__TO DO__: Exactly the lines from the one containing "You are a GUI" through the final line of the data below, with pictures omitted, make up the answer.

Collected data:
※
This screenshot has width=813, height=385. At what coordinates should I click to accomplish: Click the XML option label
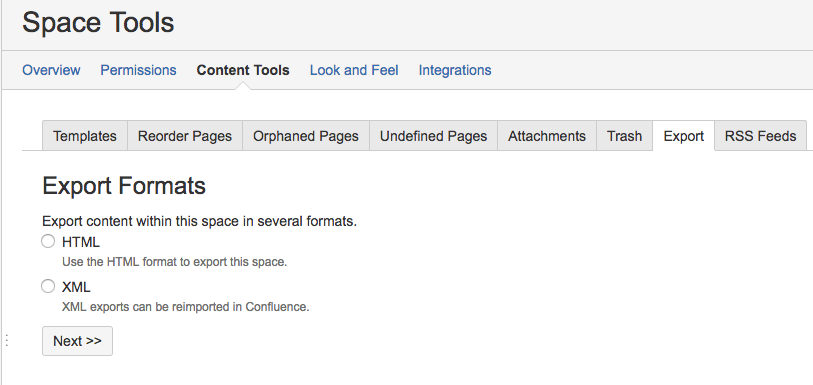pos(76,287)
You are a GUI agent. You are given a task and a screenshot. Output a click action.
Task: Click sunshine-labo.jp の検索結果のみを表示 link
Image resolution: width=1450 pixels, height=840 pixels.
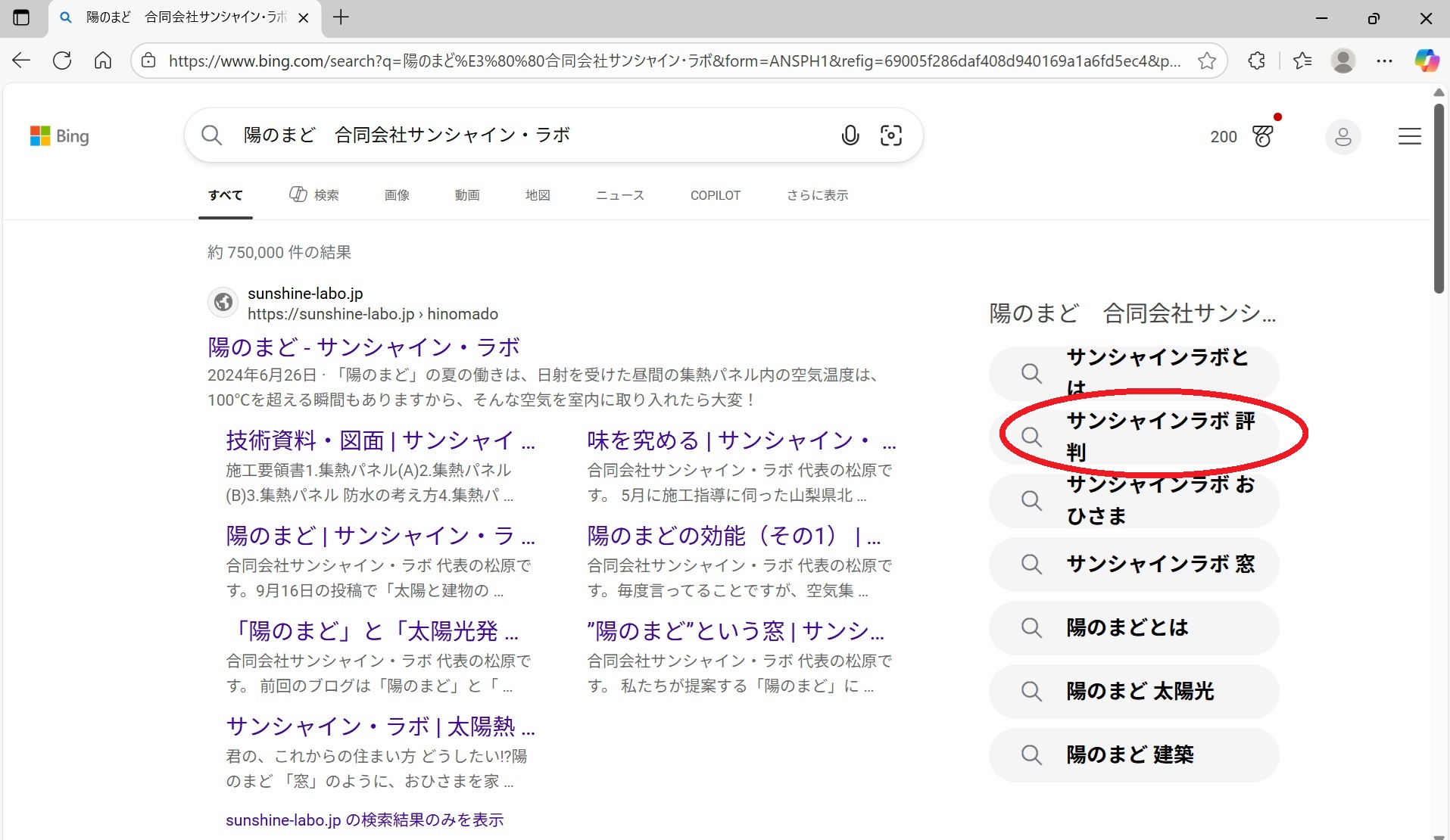364,820
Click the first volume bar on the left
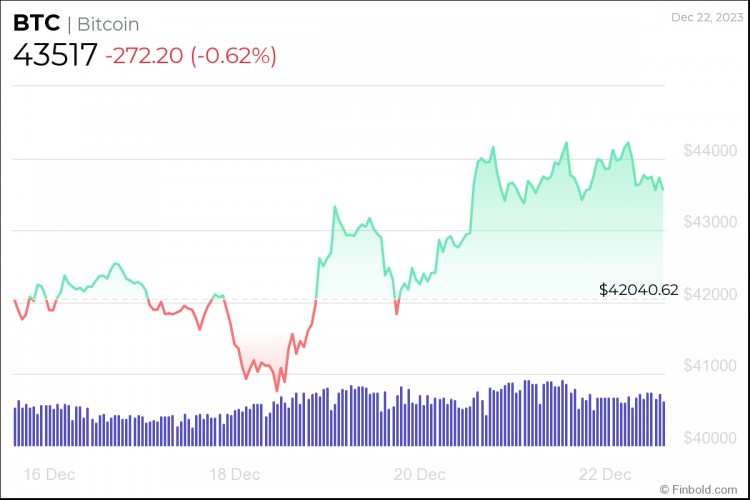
※
__EXERCISE SOLUTION__:
You are a GUI agent. You are given a task and a screenshot. Output a click action.
Task: Click sunshine-labo.jp の検索結果のみを表示 link
Image resolution: width=1450 pixels, height=840 pixels.
364,820
Click the first volume bar on the left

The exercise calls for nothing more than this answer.